D’après le roman de Laura Alcoba – mise en scène Valentina Arce – Théâtre du Shabano – au Théâtre de la Halle Roublot, Fontenay-sous-Bois.

L’univers de l’auteure passe par le chagrin d’enfance, l’absence du père, la lettre qu’on envoie, la langue qui bute, l’étrangeté d’un autre pays. Laura Alcoba a vécu en Argentine jusqu’à ce que sa famille s’exile en France pour raisons politiques dans les années soixante-dix, elle avait dix ans. Elle vit à Paris, écrit en français, mais le thème de ses livres porte essentiellement sur le pays de son enfance. Dans son premier roman, Manèges, paru en 2007, elle évoque un épisode de ce temps-là sous la dictature militaire, quand Videla ayant pris le pouvoir, a pratiqué tortures, assassinats et enlèvements pendant plus de sept ans. En 2013, Laura Alcoba publie un autre roman, Le Bleu des abeilles, qui parle de son arrivée en France, de l’apprentissage de la langue française, de la correspondance échangée avec son père, activiste et prisonnier politique au pays, à partir des lettres qu’elle a retrouvées trente ans plus tard. En 2017, La Danse de l’araignée poursuit son récit de vie et traite du temps de l’adolescence. Ces trois textes forment une sorte de trilogie sur son expérience de l’exil et l’absence du père.

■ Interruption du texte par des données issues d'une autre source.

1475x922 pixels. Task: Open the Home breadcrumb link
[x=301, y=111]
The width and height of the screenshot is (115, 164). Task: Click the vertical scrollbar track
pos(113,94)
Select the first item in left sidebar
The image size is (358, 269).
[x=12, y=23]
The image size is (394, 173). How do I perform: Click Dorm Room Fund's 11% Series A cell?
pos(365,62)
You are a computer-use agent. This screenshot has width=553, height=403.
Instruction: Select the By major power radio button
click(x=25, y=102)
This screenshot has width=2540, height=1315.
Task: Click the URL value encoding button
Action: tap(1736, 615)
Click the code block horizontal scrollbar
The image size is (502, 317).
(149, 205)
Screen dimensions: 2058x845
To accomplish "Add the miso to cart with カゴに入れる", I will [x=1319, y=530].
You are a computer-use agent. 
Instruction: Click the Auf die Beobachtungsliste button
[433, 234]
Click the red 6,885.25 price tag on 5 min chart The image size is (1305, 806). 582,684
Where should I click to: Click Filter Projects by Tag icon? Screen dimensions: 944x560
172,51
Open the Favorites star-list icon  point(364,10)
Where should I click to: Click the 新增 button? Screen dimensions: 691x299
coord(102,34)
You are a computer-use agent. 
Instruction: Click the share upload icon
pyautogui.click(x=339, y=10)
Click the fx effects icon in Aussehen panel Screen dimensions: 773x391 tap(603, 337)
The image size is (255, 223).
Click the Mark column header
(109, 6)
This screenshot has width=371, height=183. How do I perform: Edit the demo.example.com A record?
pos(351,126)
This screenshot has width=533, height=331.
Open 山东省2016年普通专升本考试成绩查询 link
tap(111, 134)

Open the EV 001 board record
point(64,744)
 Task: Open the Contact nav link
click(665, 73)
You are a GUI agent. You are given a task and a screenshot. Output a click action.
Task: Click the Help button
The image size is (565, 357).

S’emparant du Bleu des abeilles, Valentina Arce, metteure en scène franco-péruvienne, le fait voyager dans un univers de rêverie bleu de méthylène, espace d’initiation et de poésie. Elle fait aussi référence à l’essai de Maurice Maeterlinck, La vie des abeilles, publié en 1901 où l’essaim, quittant sa ruche, chaude et confortable, affronte un monde plein de périls. La situation devient une métaphore dans laquelle le fil conducteur repose sous le sceau de la lettre et du secret, sous celui de l’apprentissage d’une langue étrangère, au cœur des émotions. En cela, au-delà de l’Argentine, le thème est universel et résonne dans toutes les géographies.

Valentina Arce a choisi la technique du papier animé et du théâtre d’ombres comme univers graphique pour ce récit fait de souvenirs et de constructions mentales, pour faire vivre la mémoire, la cité, le bleu à l’âme, les projets et elle travaille dans la sensibilité de l’acteur-passeur. La jeune fille est une silhouette d’ombre et de lumière et côté cour, sur une table-laboratoire, naissent d’autres silhouettes et objets filmés qui glissent d’écran en écran. L’univers est onirique et le geste visuel, fort. Deux actrices portent le texte et lui donnent corps dans la réalité du bleu de la mémoire. L’une, Alice Mercier, tient le rôle de la narratrice dans son récit de vie, tantôt silhouette de papier et voix off du passé (création sonore Mélanie Péclat et Luci Schneider), tantôt voix du présent et personnage incarné. L’autre, Mila Baleva, fait vivre le commentaire visuel par images projetées et rétroprojecteur numérique manipulé en temps réel. Photos, dessins, images d’archives, s’affichent comme ombres projetées sur des enveloppes, au début cachetées, petits rectangles blancs tombant des cintres (scénographie Zlataka Vatcheva, créateur lumières Stéphane Leucart).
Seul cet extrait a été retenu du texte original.